Claim: The circumference of the Earth is approximately 250,000 stades.
Given 1. That Alexandria and Syene lie on the same meridian.
2. That light rays from the Sun which strike the Earth are parallel.
3. That the distance between Alexandria and Syene is 5000 stades.
4. That the angle formed by the shadow and the staff in Alexandria at the
summer solstice is equal to 1/50th of a circle.
5. That the Earth is a sphere.
By construction, the staff in Alexandria is perpendicular to the ground, so in the plane of the meridian it is orthogonal to the cross-sectional circle of the Earth.
By definition of orthogonal, the staff in Alexandria is perpendicular to a line m which is tangent to the Earth at the base of the staff.
Likewise, the staff in Syene is perpendicular to a line n tangent to the Earth at the staff’s base.
Euclid III-19: If a straight line touches a circle, and from the point of contact a straight line is drawn at right angles to the tangent, the center of the circle will be on the straight line so drawn [10, p.45 ].

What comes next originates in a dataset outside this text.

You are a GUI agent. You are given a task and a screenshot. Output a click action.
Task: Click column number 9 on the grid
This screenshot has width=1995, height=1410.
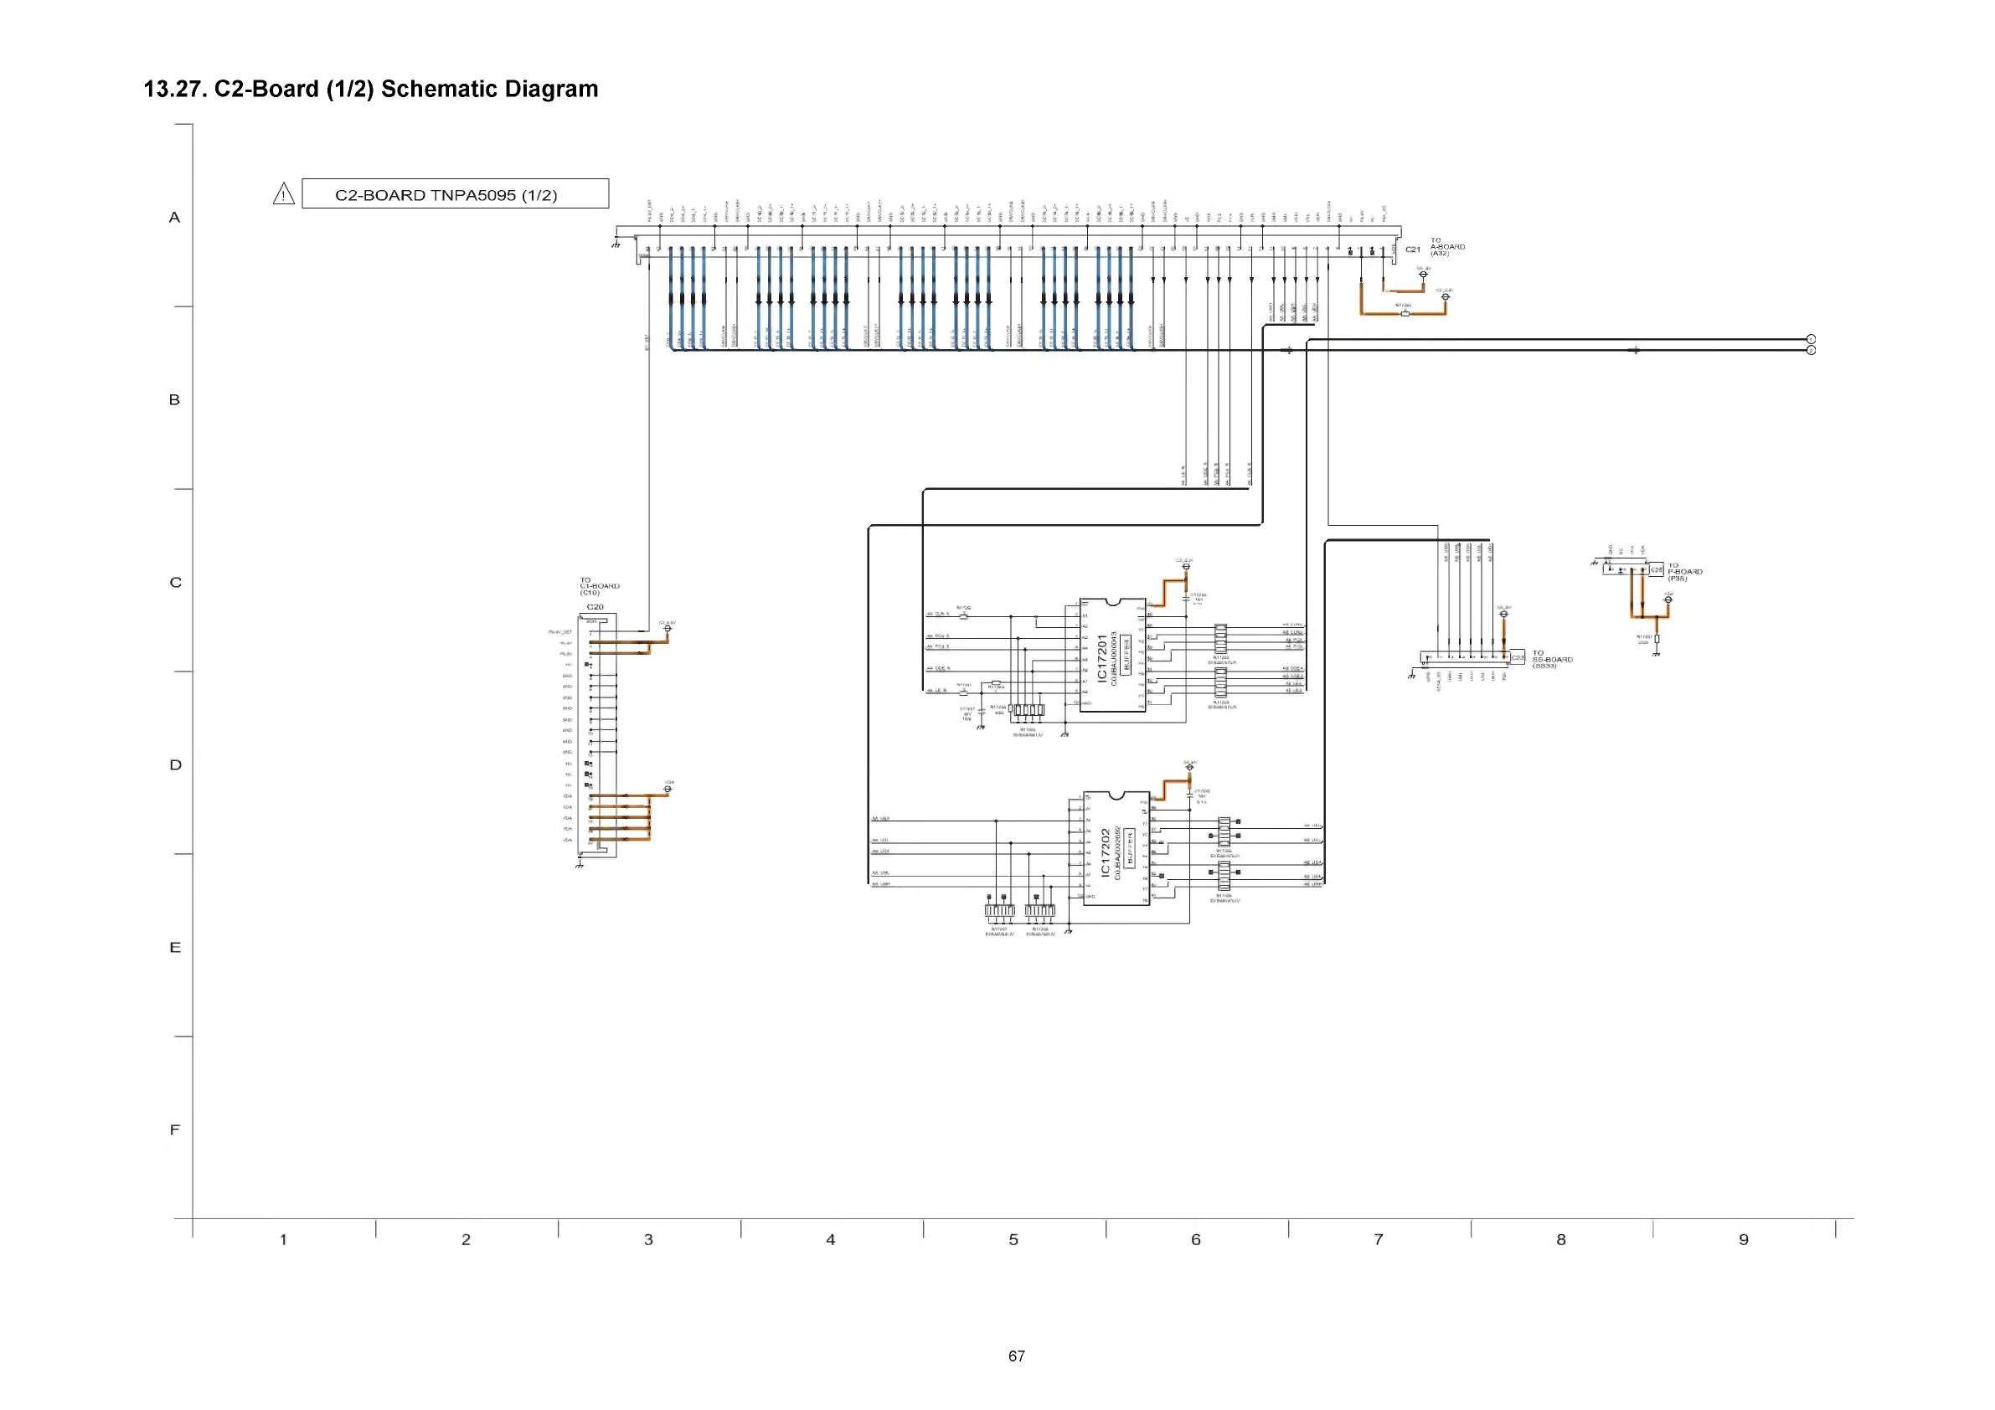[1743, 1240]
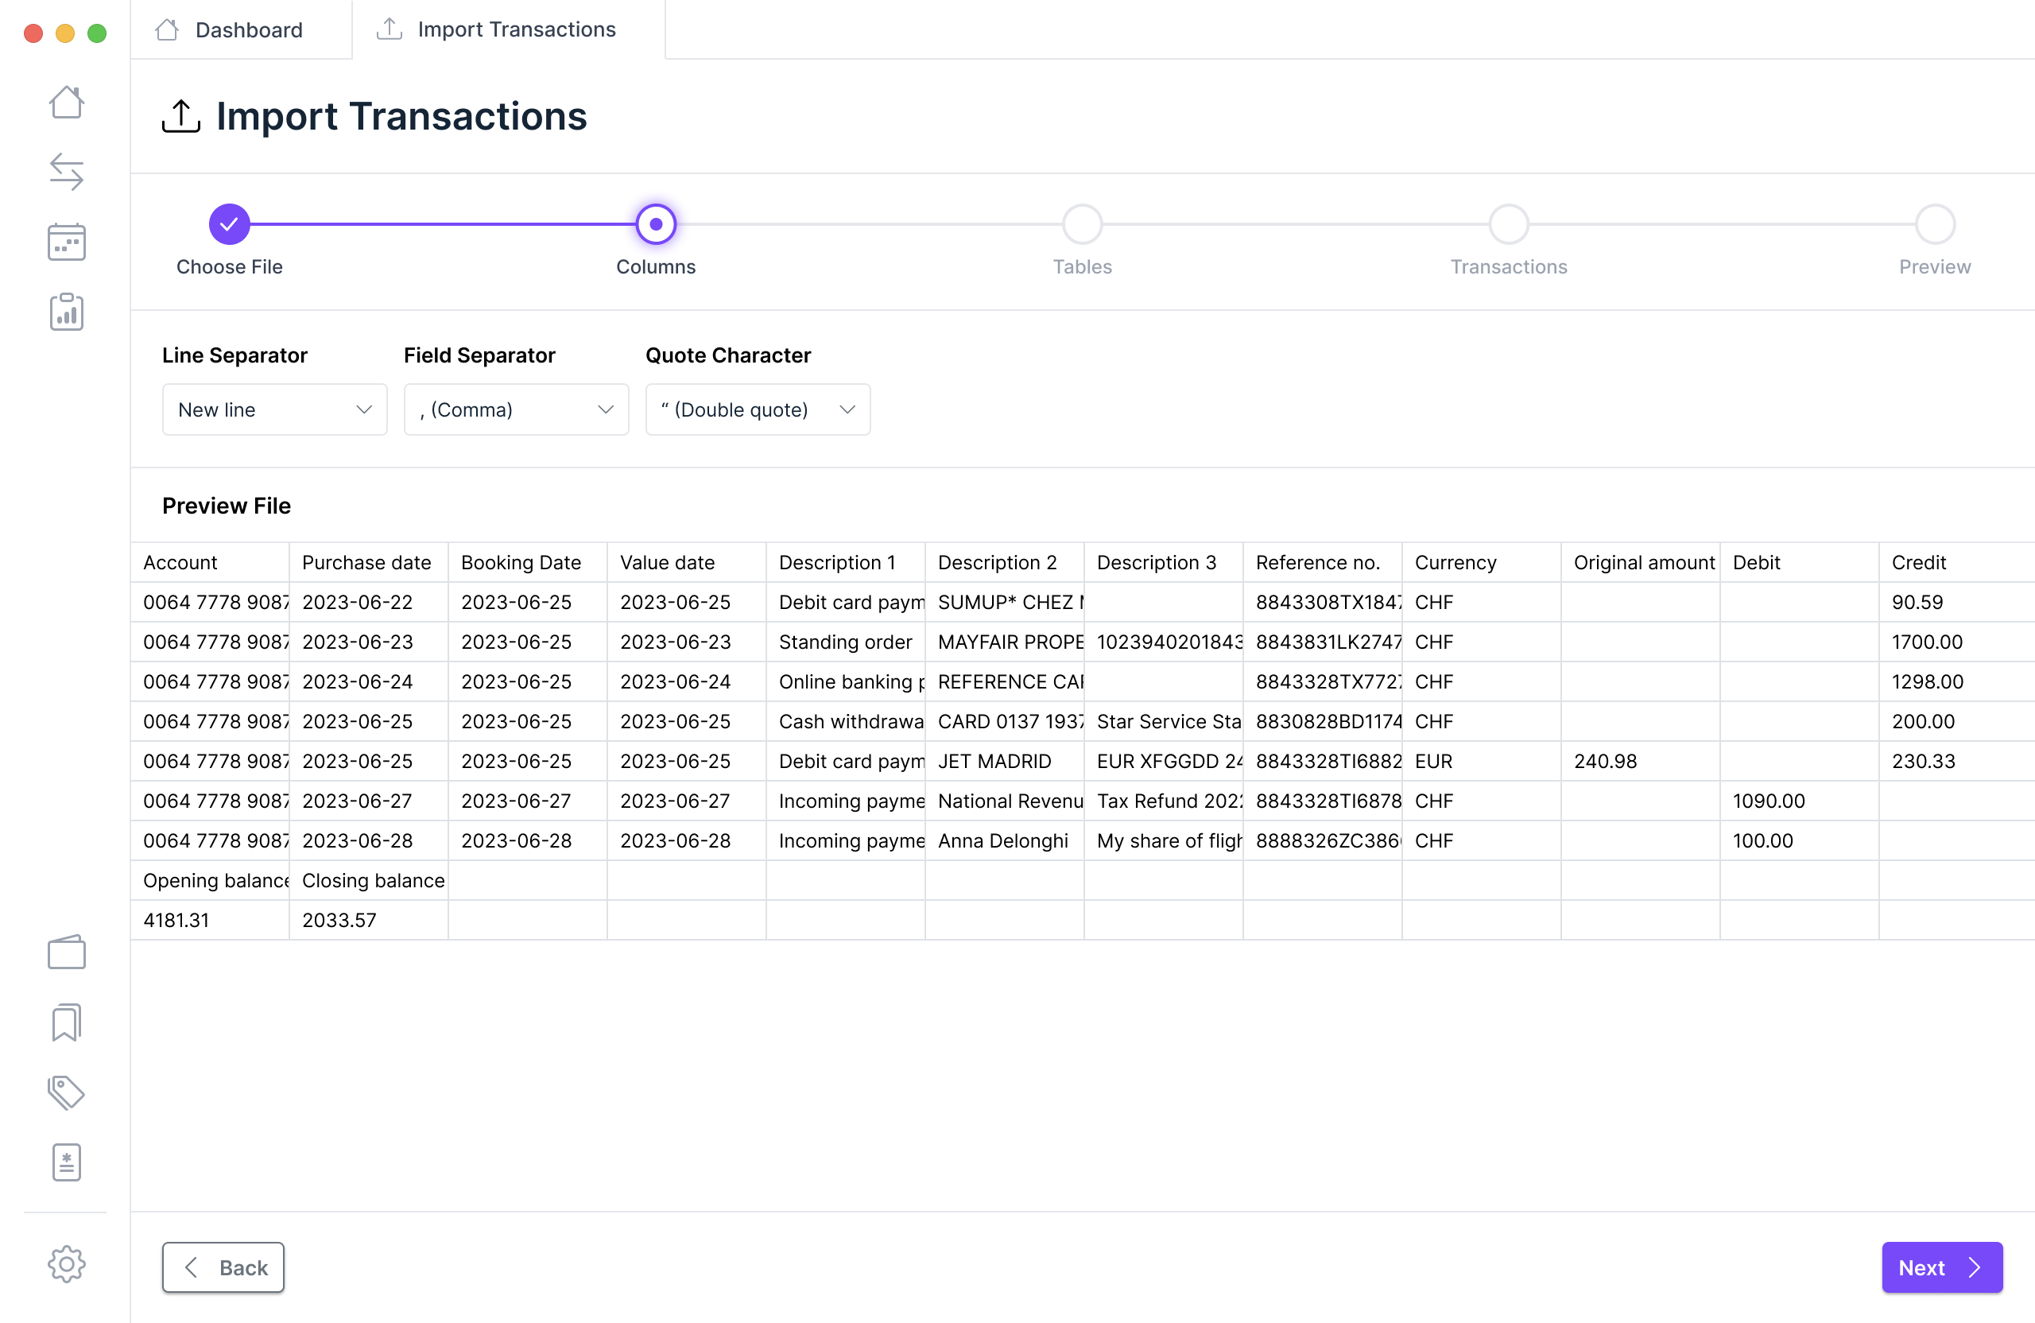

Therefore, since the staffs are perpendicular to tangents m and n, if the staffs are extended toward the Earth, their lines intersect at the center of the Earth.
By hypothesis, the light rays striking the Earth are parallel.
Since the staff in Syene casts no shadow, no angle is formed by the intersection of the light rays and the staff, thus the line of the staff is parallel to the light rays.